Mozilla released Firefox 12, which patches 14 security bugs in the browser and moves it one step closer to matching Chrome in silent updating.
The latest in the line of updates rolling off the Mozilla development line every six weeks since mid-2011, Firefox 12 fixed seven vulnerabilities labeled “critical,” the highest threat ranking in Mozilla’s four-step scoring, four bugs tagged “high” and three pegged “moderate.”
Mozilla also patched 19 other bugs, all critical, in the mobile edition of Firefox, which runs on the Android platform.
Among the 14 desktop vulnerabilities, Mozilla patched three that hackers could use in cross-site scripting (XSS) attacks, one that applied only to Windows Vista and Windows 7 PCs with hardware acceleration disabled and another in image rendering done by the WebGL 3D standard.
Two of the bugs ended up reported by security researchers at rivals Google and Opera Software. The Google engineer also notified Mozilla of all 19 vulnerabilities in the FreeType library that affected the mobile version of the browser.
Unlike Google, Mozilla does not call out bounties it paid to outside researchers for reporting vulnerabilities, even though Mozilla does have a reward program.
Mozilla did not explicitly say all the flaws were exploitable, but instead hedged with its traditional phrasing of, “We presume that with enough effort at least some of these could be exploited to run arbitrary code.”
Eleven of the 14 bugs also ended up patched in Firefox ESR, or Extended Support Release, the longer-lived edition designed for enterprises that don’t want to update workers’ machines every few weeks.

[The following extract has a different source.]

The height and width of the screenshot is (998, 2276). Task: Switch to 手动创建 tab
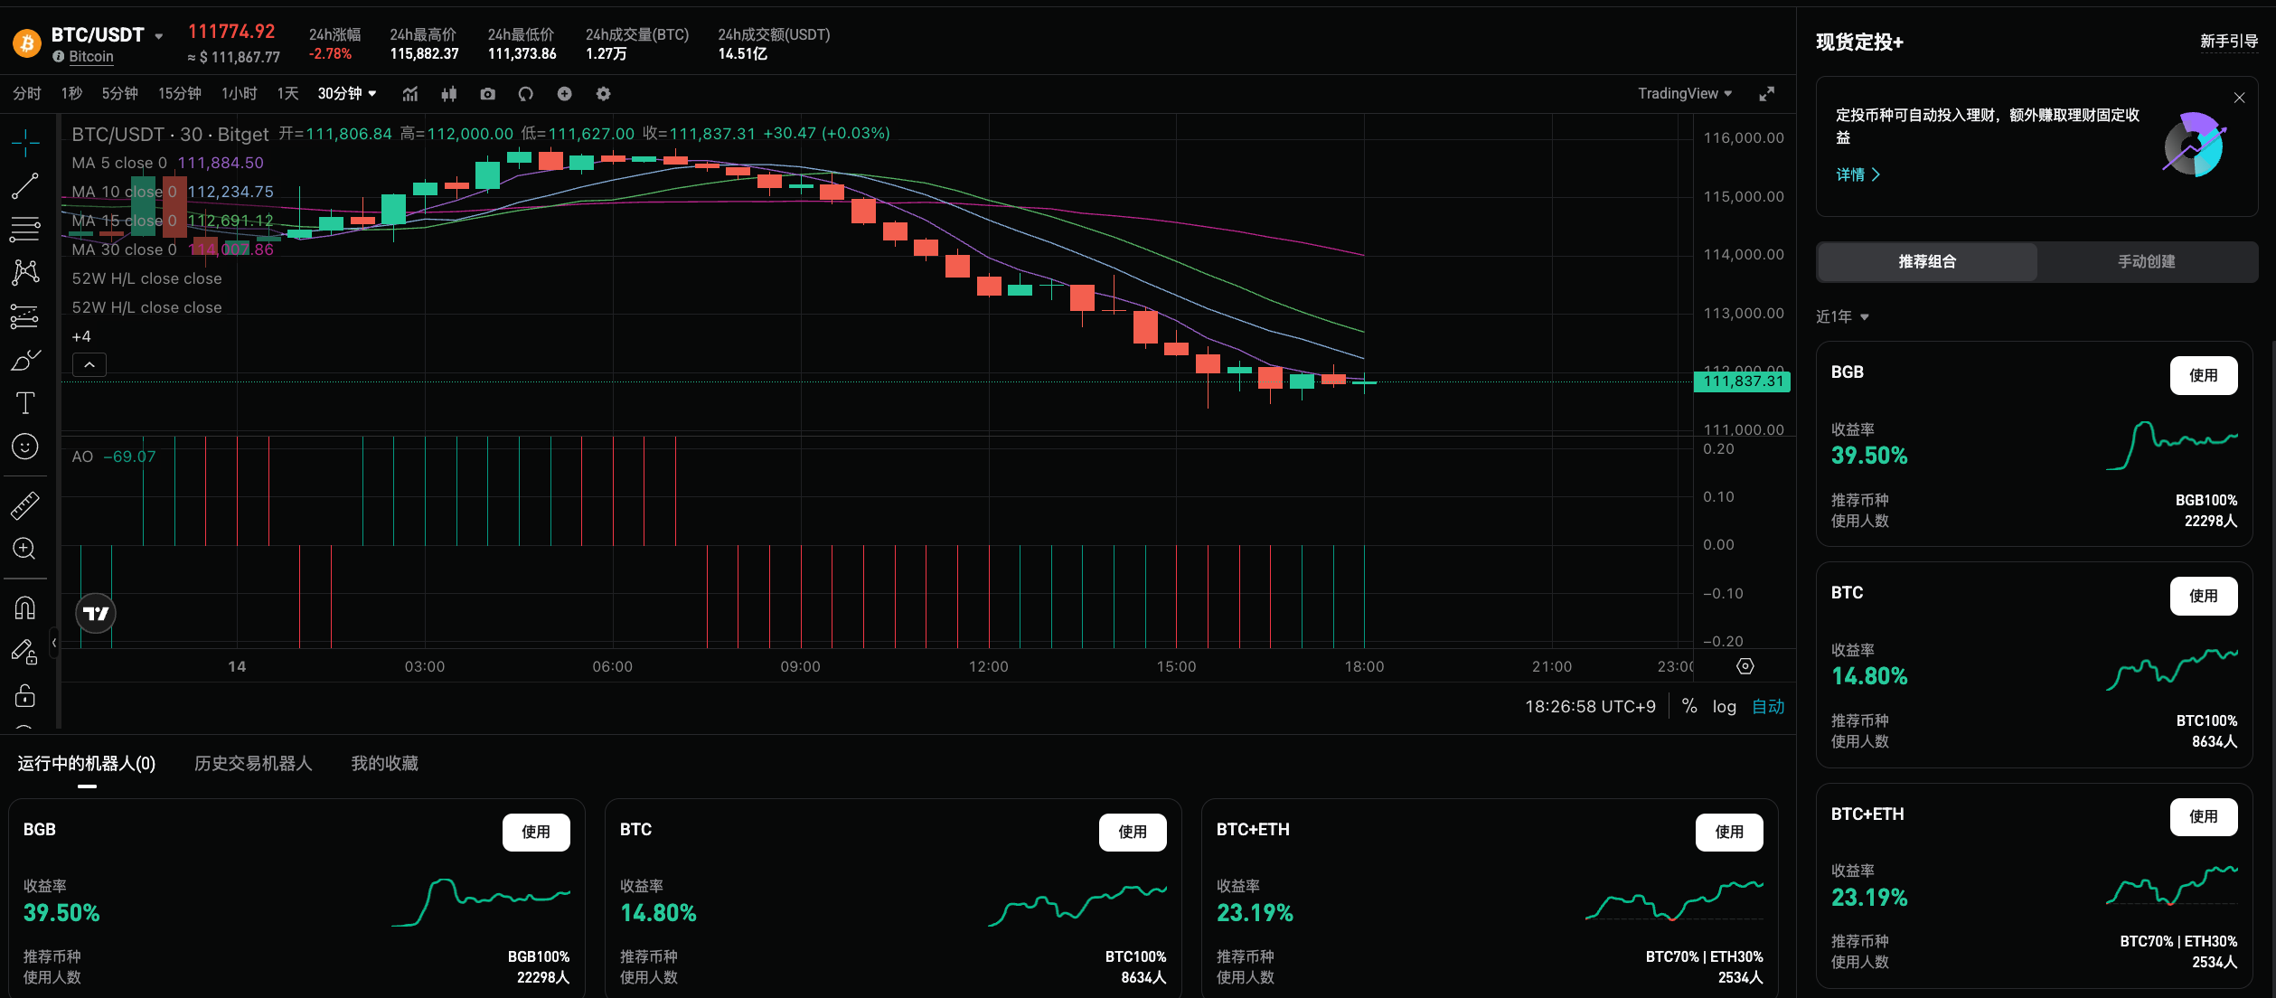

The current version of Firefox ESR is based on Firefox 10, which shipped in December 2011. ESR receives only security updates during its 54-week lifespan. The first iteration of ESR won’t change until November 2012, and will get support with security patches until early February 2013.
Meanwhile, Mozilla updated Thunderbird and SeaMonkey, but they introduced relatively few new features or changes.
In version 12 of the Thunderbird news and email client, the Global Search function now includes extracts of messages in its results, and RSS feed subscription and general feed handling have been improved. Changes in the 2.9 update to the SeaMonkey “all-in-one internet application suite” include adding the ability to resize the File and Move Bookmarks dialogs, fixes for HTML5 videos, and Download Manager improvements that allow users to download URLs pasted from the clipboard.
The updates to Thunderbird and SeaMonkey also remedy 13 vulnerabilities in each of the applications. Six of these are critical and originate in problems related to WebGL, OpenType Sanitizer, font-rendering with Cairo, gfxImageSurface, IBMKeyRange and miscellaneous memory safety hazards. Four of the remaining issues rate as “High” risk, while the three remaining bugs are “Moderate”. Further details of these fixes are in the project’s security advisories.
In the release announcement for Thunderbird, developers also remind users, like Firefox 3.6.x, the legacy 3.1.x branch of the application reached its end of life and that no further updates, including security updates and critical fixes, will be available for the series. All users should upgrade. Those who don’t want to upgrade to Thunderbird 12 can switch to Mozilla’s Extended Support Release (ESR), Thunderbird ESR, which just updated to version 10.0.4.